C’est un peu une arme à double tranchant. Certaines études ont montré que le froid réduisait les douleurs musculaires après l’effort (Leeder et al., 2011). C’est donc potentiellement bénéfique pour atténuer les douleurs liées aux courbatures mais d’autres recherches ont également montré que le froid freinait certains mécanismes physiologiques naturels impliqués dans la progression musculaire. Autrement dit, en période d’entraînement, ce n’est pas forcément la meilleure méthode si vous cherchez à progresser car cela n’est pas bénéfique. De plus, ça n’aide pas à améliorer votre récupération objective, seulement à diminuer les douleurs musculaires mais physiologiquement il n’y a pas d’impact notable.

Pour aller plus loin, je vous recommande cet article très intéressant de Cyril Forestier sur le sujet : Le froid et la récupération en trail – Courir Mieux

À noter : plusieurs études ont montré qu’il n’y avait pas de différence notable d’effet entre un bain froid et une séance de cryothérapie. (Si ça peut vous éviter de dépenser inutilement de l’argent )

Les massages : 

Les massages, c’est agréable, et plusieurs études l’ont confirmé : ils contribuent à réduire les douleurs musculaires post-effort (Davis et al., 2020). En revanche, cette diminution de la douleur ne s’accompagne pas d’une récupération plus rapide de la force ou de l’endurance musculaire. Autrement dit, le massage soulage, mais il ne fait pas “récupérer plus vite”.

Cela dit, il a un autre intérêt : en réduisant la douleur, il favorise un meilleur sommeil, ce qui, indirectement, aide à la récupération globale.

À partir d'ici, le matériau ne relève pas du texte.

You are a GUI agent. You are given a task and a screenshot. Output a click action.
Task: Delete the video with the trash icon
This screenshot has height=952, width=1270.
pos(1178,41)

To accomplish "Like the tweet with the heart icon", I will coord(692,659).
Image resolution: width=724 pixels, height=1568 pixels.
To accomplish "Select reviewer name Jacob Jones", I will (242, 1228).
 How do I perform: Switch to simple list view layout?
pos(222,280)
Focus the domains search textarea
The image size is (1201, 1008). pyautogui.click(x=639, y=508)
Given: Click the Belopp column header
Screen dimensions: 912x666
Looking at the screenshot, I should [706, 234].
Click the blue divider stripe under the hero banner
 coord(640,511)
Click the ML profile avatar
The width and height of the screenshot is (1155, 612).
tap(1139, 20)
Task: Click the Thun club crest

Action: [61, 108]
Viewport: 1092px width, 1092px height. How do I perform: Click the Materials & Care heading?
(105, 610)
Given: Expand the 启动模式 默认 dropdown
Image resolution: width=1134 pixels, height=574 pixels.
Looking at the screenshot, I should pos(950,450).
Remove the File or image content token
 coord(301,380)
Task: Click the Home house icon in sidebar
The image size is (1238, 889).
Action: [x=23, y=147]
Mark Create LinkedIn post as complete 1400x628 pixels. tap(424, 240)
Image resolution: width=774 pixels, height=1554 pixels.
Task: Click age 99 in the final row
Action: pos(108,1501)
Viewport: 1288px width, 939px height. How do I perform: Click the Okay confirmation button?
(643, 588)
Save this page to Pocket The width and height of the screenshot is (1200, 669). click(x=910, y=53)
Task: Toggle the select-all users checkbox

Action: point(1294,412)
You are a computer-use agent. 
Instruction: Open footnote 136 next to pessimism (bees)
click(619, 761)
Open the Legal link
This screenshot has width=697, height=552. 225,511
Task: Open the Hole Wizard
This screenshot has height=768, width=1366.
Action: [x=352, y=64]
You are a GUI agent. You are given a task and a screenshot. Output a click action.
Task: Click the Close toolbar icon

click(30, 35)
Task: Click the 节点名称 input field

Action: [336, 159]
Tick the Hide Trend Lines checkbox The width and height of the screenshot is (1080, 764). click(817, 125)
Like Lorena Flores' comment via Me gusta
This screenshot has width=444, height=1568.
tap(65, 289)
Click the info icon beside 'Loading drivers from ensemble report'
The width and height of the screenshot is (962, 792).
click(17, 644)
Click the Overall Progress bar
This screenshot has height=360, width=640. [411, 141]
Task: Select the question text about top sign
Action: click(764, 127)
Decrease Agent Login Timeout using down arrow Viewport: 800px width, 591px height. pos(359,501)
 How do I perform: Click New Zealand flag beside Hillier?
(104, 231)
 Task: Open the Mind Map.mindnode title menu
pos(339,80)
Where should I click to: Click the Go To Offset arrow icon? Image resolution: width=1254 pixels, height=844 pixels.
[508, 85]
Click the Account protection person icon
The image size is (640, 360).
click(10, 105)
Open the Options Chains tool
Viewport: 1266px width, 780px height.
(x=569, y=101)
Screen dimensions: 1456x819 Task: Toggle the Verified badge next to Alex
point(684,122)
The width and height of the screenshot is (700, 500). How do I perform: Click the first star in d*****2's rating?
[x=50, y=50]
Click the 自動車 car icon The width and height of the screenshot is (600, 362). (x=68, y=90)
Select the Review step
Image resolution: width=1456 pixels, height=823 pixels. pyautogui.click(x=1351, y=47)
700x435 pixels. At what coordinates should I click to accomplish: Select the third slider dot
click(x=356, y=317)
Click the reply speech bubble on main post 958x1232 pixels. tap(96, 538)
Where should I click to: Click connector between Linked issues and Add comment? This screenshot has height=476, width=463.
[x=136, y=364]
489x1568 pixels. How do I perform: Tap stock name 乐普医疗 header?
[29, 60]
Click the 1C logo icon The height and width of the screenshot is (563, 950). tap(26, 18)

Mon conseil : si à la fin d’une course vous voyez des kinés proposer des massages, foncez , ça vous fera du bien ! Mais gardez simplement à l’esprit que c’est du confort, pas de la récupération physiologique accélérée. Et si possible, placez ces massages le soir ou avant une sieste : vous dormirez mieux ensuite.

Les vêtements compressifs : 

On le sait, les vêtements compressifs n’améliorent pas la performance pendant l’effort. Mais après la course, c’est une autre histoire. Des études (Brown et al., 2016 ; Marques-Jimenez et al., 2016) ont montré que le port de vêtements compressifs accélérait la récupération musculaire, en favorisant le retour de la force et de l’enduranceLes effets sont d’autant plus marqués après des efforts particulièrement traumatisants (comme les ultras). En plus, ils réduisent les douleurs musculaires.

Les chercheurs estiment que la durée optimale de port est comprise entre 2 et 8 heures :

  • en dessous, pas d’effet notable ;
  • au-dessus, pas de bénéfice supplémentaire.

A bannir : la médication

Je vois souvent passer des posts de personnes qui prennent des anti-douleurs ou anti-inflammatoires pour “mieux récupérer”. Et là, je le dis haut et fort : c’est une énorme bêtise. La médication sportive, c’est non. Prendre un cachet pour masquer une douleur, c’est ignorer un signal d’alerte que votre corps vous envoie. Et c’est souvent la porte ouverte à la blessure.

En conclusion

La récupération est primordiale pour tout coureur, quelle que soit la distance. Écoutez votre corps, reposez votre tête, hydratez-vous, dormez, mangez bien, et surtout : ne reprenez pas trop tôt. Comme vous avez pu le lire, beaucoup de paramètres physiologiques sont sollicités lors d’un effort et vous comprenez que c’est important que tout se remette en place et qu’il faut du temps pour cela.

Je trouve que 10 jours de repos après un ultra, c’est un minimum d’autant plus quand ce sont vos premiers. Plus j’augmente les kilomètres et plus je prends des jours de récupération.
Et souvenez-vous : même les meilleurs le font !

Exemple :

  • François D’Haene : 7 semaines sans courir après l’UTMB. Il explique faire une pause de course à pied qui est nécessaire pour lui en automne en plus de la coupure hivernale (voir poste Insta à ce sujet).
  • Kilian Jornet : 10 jours sans courir après la Chianti by UTMB.
  • Ludovic Pommeret : pas de course la semaine suivant l’UTMB 2025.

Si les élites le font, ce n’est pas pour rien!